* _SUPPLIED MATERIAL_:
**********

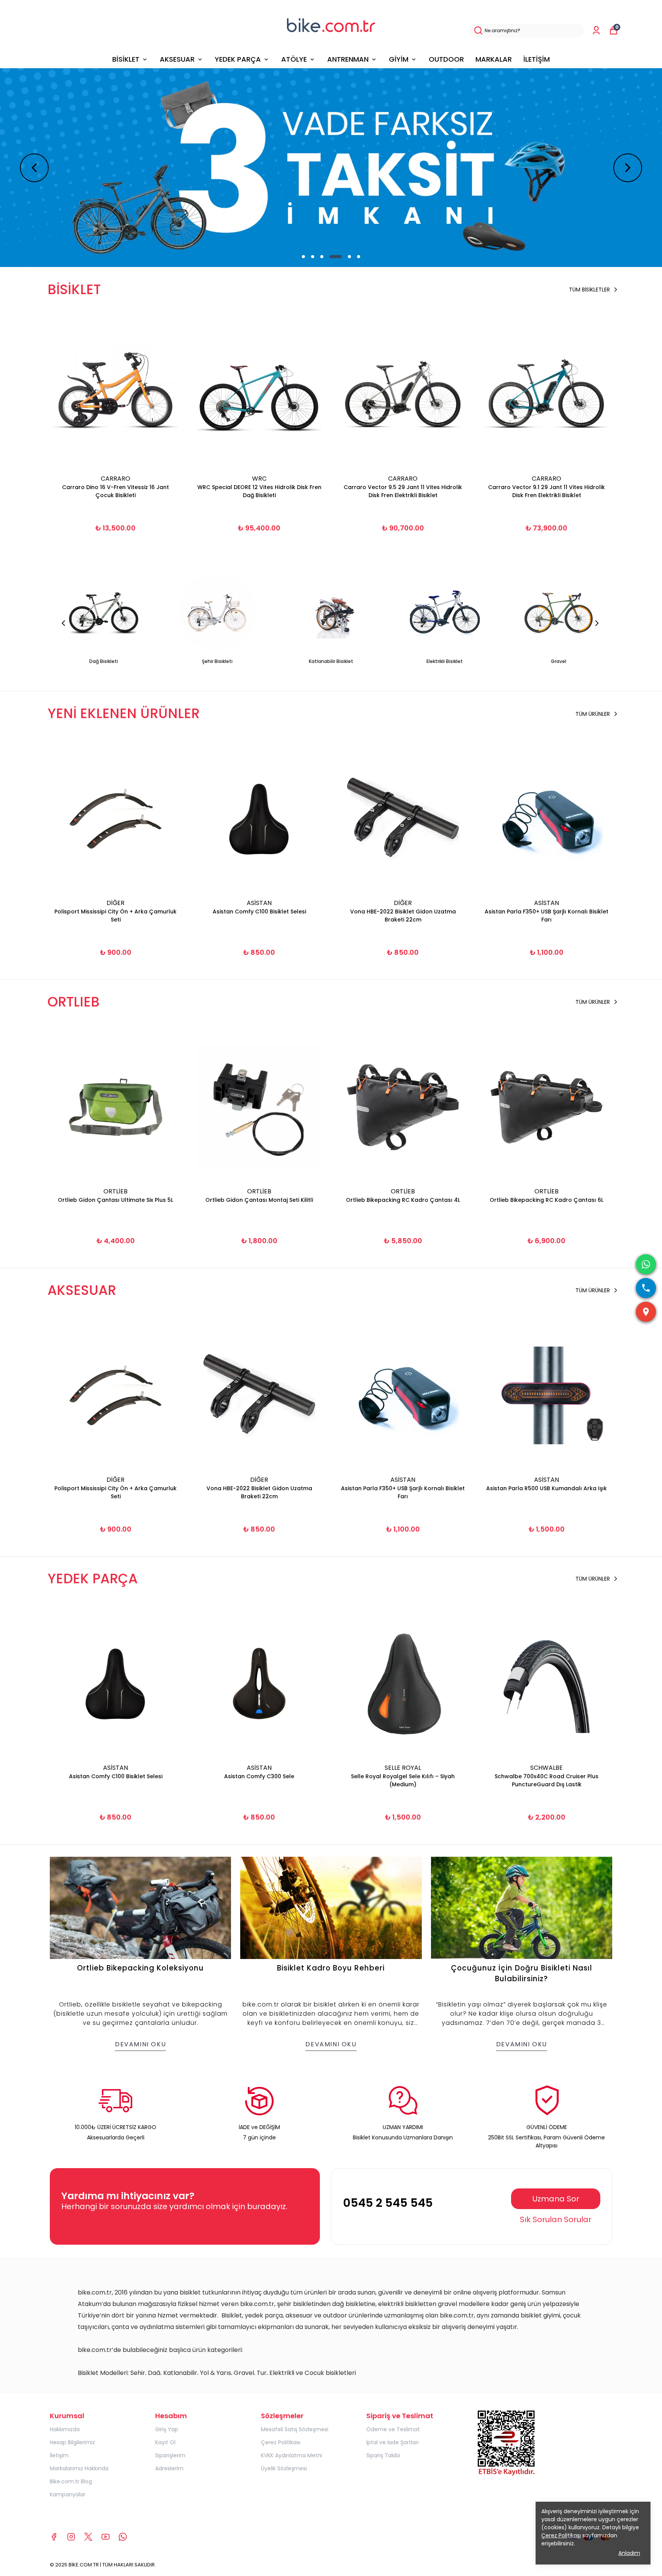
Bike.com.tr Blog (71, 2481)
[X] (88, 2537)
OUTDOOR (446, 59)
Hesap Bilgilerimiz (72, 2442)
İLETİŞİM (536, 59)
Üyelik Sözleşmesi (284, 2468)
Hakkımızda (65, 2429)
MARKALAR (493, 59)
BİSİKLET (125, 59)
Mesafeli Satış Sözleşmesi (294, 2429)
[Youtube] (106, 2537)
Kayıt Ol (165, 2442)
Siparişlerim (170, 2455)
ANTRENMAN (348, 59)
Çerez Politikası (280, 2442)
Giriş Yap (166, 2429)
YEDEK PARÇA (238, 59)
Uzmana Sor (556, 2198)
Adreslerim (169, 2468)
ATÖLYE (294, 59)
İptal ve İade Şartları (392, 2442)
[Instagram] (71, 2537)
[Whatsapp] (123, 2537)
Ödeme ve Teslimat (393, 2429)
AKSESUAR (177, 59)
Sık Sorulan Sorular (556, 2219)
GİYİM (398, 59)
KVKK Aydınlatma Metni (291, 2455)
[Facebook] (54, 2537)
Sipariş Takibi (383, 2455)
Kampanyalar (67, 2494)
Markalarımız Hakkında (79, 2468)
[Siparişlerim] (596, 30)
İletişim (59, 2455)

**********

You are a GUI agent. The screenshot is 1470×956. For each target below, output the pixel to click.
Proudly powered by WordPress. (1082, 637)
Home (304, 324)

**********

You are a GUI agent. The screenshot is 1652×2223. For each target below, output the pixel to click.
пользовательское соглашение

**********

* _EXERCISE_: The reply should hold only the lines of the listing above starting at the line containing "Markalarımız Hakkında (79, 2468)" and ending at the line containing "İletişim (59, 2455)", exactly as written.

* _FINISHED TASK_:
Markalarımız Hakkında (79, 2468)
[Siparişlerim] (596, 30)
İletişim (59, 2455)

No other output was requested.